### Try it
Word for word, restate the records that appear below.

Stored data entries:
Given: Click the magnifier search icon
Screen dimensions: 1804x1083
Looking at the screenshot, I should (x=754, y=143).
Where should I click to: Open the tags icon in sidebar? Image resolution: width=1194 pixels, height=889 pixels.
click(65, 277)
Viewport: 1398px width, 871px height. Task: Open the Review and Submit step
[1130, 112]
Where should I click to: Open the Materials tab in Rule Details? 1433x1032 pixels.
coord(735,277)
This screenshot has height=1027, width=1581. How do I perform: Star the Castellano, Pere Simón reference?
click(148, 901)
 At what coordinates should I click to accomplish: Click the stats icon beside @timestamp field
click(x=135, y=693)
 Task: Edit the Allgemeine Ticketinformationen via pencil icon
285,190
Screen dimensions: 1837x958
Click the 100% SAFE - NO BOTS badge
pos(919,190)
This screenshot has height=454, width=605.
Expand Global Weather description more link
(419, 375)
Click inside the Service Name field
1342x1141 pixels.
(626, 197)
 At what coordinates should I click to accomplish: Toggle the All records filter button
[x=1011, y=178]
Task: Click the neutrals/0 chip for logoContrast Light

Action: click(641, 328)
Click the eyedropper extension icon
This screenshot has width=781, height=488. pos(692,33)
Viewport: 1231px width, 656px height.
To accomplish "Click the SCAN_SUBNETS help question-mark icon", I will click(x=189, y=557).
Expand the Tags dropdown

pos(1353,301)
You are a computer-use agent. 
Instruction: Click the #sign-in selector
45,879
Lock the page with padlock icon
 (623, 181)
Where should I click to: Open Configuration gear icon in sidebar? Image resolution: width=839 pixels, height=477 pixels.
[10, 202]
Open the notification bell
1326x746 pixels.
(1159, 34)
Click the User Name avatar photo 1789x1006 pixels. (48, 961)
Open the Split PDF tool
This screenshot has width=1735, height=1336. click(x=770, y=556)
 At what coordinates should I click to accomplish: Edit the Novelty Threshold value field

### Solution to this exercise
Given: Click the magnifier search icon
Screen dimensions: 1804x1083
Looking at the screenshot, I should (x=754, y=143).
Where should I click to: Open the tags icon in sidebar? Image resolution: width=1194 pixels, height=889 pixels.
click(65, 277)
Viewport: 1398px width, 871px height. Task: Open the Review and Submit step
[1130, 112]
Where should I click to: Open the Materials tab in Rule Details? 1433x1032 pixels.
coord(735,277)
This screenshot has height=1027, width=1581. How do I perform: Star the Castellano, Pere Simón reference?
click(148, 901)
 At what coordinates should I click to accomplish: Click the stats icon beside @timestamp field
click(x=135, y=693)
 Task: Edit the Allgemeine Ticketinformationen via pencil icon
285,190
Screen dimensions: 1837x958
Click the 100% SAFE - NO BOTS badge
pos(919,190)
This screenshot has height=454, width=605.
Expand Global Weather description more link
(419, 375)
Click inside the Service Name field
1342x1141 pixels.
(626, 197)
 At what coordinates should I click to accomplish: Toggle the All records filter button
[x=1011, y=178]
Task: Click the neutrals/0 chip for logoContrast Light

Action: click(641, 328)
Click the eyedropper extension icon
This screenshot has width=781, height=488. pos(692,33)
Viewport: 1231px width, 656px height.
To accomplish "Click the SCAN_SUBNETS help question-mark icon", I will click(x=189, y=557).
Expand the Tags dropdown

pos(1353,301)
You are a computer-use agent. 
Instruction: Click the #sign-in selector
45,879
Lock the page with padlock icon
 (623, 181)
Where should I click to: Open Configuration gear icon in sidebar? Image resolution: width=839 pixels, height=477 pixels.
[10, 202]
Open the notification bell
1326x746 pixels.
(1159, 34)
Click the User Name avatar photo 1789x1006 pixels. (48, 961)
Open the Split PDF tool
This screenshot has width=1735, height=1336. click(x=770, y=556)
 At what coordinates should I click to accomplish: Edit the Novelty Threshold value field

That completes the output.